Justiça do Ceará aceita denúncia contra ex-marido e aliados por campanha de ódio contra Maria da Penha
A Justiça do Ceará aceitou, nesta segunda-feira (9), a denúncia do Ministério Público estadual contra quatro homens, incluindo o ex-marido de Maria da Penha Maia Fernandes, por participação em uma campanha de ódio na internet contra a ativista cearense que deu nome à lei de proteção à mulher. Com a decisão, os acusados se tornaram réus no processo que investiga crimes de intimidação sistemática virtual, perseguição e falsificação de documento.
Quem são os denunciados e quais as acusações
Os quatro homens denunciados são:
- Marco Antônio Heredia Viveiros – ex-marido da ativista, já condenado por tentativa de homicídio contra ela, acusado de falsificação de documento público;
- Alexandre Gonçalves de Paiva – influenciador digital, denunciado por intimidação sistemática e perseguição, com agravantes de motivo torpe e violência contra mulher idosa;
- Marcus Vinícius Mantovanelli – produtor do documentário “A Investigação Paralela: o Caso Maria da Penha”, acusado de uso de documento falso;
- Henrique Barros Lesina Zingano – editor e apresentador do mesmo documentário, também denunciado por uso de documento falso.
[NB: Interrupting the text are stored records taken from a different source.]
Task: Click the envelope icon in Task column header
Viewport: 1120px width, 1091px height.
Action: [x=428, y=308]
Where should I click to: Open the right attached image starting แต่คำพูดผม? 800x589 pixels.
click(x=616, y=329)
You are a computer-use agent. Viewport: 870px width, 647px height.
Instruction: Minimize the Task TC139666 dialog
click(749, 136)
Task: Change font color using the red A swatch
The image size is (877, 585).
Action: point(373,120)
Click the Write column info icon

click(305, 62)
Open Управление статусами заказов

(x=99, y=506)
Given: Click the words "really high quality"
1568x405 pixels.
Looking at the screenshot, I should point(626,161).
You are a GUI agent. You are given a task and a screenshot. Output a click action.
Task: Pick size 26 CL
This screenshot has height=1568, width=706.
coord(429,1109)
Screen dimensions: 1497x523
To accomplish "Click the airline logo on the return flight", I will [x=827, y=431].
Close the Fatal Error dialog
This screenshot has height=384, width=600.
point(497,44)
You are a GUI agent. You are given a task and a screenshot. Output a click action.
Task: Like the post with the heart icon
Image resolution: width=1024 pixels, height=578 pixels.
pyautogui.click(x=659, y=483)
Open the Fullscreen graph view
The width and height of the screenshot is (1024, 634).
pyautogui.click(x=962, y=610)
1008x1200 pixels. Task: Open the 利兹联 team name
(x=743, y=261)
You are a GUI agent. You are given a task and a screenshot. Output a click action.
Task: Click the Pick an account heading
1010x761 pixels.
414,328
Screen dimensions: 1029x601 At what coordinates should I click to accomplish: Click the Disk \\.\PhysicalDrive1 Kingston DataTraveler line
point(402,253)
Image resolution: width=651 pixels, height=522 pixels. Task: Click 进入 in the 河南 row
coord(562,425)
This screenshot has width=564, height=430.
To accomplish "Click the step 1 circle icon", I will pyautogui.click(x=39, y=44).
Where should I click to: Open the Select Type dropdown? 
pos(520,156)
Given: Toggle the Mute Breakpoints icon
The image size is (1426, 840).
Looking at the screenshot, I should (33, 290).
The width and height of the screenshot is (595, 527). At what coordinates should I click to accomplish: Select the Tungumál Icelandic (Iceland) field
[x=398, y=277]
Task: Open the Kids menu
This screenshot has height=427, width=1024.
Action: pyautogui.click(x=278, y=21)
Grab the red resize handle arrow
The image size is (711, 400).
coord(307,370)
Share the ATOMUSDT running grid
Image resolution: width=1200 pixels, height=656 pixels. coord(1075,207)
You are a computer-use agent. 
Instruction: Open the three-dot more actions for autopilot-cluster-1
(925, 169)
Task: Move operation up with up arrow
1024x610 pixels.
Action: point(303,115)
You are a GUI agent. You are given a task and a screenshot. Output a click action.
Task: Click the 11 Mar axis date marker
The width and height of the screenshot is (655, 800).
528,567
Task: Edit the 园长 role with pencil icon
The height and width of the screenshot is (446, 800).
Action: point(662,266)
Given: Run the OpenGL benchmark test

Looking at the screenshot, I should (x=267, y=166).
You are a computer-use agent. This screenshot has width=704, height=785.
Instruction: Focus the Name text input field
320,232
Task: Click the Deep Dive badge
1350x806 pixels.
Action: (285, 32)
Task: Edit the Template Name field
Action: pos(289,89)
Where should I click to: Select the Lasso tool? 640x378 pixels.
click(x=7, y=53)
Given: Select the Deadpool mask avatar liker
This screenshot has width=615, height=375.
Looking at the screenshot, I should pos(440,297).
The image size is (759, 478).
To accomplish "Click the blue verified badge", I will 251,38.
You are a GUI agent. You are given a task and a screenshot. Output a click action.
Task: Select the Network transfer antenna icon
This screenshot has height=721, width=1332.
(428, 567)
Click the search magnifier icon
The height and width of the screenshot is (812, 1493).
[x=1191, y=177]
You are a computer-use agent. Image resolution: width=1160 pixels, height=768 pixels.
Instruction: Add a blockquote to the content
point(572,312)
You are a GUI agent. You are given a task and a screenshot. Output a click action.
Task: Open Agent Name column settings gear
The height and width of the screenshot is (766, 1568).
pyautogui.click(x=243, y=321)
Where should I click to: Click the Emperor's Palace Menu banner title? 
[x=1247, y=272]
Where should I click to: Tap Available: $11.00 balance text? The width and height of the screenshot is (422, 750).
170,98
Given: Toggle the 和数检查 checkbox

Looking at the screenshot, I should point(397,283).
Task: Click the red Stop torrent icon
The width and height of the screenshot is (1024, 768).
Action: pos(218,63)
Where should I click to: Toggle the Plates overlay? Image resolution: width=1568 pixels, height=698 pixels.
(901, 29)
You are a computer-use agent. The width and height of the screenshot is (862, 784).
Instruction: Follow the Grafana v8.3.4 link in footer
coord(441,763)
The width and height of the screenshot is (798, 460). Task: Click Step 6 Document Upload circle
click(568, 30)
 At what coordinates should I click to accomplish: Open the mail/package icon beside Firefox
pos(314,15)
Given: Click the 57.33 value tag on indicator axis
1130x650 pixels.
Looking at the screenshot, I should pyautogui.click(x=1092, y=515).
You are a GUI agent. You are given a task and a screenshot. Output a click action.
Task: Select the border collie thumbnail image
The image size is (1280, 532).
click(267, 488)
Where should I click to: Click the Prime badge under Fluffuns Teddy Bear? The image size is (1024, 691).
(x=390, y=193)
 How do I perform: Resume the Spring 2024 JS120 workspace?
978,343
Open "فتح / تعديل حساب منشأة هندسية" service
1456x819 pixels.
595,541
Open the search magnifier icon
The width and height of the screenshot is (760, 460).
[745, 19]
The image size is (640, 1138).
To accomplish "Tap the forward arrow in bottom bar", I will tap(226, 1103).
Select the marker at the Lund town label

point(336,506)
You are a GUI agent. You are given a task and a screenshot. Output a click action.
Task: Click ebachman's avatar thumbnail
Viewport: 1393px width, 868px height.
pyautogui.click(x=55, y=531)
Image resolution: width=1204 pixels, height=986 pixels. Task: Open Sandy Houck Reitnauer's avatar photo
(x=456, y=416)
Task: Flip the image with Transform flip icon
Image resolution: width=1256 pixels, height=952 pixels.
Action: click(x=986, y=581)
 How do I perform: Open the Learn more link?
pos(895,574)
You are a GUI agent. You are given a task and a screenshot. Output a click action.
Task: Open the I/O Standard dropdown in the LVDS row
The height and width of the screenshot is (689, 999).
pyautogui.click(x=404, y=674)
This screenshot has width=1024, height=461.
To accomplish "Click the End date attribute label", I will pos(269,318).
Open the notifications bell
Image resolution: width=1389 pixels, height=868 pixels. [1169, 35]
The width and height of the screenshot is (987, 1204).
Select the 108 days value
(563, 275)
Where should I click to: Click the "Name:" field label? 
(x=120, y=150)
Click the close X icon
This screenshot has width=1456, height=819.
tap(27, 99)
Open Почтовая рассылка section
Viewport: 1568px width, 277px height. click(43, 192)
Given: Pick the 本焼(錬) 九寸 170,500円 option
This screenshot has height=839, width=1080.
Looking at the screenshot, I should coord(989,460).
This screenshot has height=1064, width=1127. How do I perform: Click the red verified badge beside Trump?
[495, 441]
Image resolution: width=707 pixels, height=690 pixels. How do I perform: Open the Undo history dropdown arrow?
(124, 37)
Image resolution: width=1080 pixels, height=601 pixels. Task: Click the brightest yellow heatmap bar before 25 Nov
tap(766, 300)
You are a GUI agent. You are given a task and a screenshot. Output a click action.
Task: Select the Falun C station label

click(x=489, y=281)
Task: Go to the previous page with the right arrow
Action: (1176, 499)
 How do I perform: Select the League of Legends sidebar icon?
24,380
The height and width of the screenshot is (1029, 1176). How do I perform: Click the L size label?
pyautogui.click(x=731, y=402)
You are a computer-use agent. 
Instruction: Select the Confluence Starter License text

Segundo a denúncia formulada pelo Núcleo de Investigação Criminal (Nuinc), os quatro atuaram de forma organizada para atacar a honra de Maria da Penha e descredibilizar a lei que leva seu nome, utilizando perseguições virtuais, notícias falsas e um laudo de exame de corpo de delito forjado para sustentar a inocência de Heredia.
Documentário com laudo adulterado e campanha de ódio
O documentário “A Investigação Paralela: o Caso Maria da Penha”, produzido pela Brasil Paralelo S/A e disseminado por grupos de extrema-direita e “red pills”, usou um laudo adulterado do exame de corpo de delito de Marco Heredia para sugerir que ele era inocente da tentativa de homicídio contra Maria da Penha em 1983. A Perícia Forense do Ceará (Pefoce) comprovou que o documento original passou por montagem, com inclusão de novas informações sobre lesões, diferenças em assinaturas e marcas de carimbos.
A campanha de ódio, conforme a denúncia, utilizou conteúdo ofensivo e calunioso, configurando crimes de cyberbullying e cyberstalking, com características de misoginia e deturpação de informações. Os riscos foram além das redes sociais: Alexandre Paiva se deslocou até a antiga residência de Maria da Penha em Fortaleza, onde gravou vídeos e divulgou o conteúdo online, praticando intimidação e perseguição.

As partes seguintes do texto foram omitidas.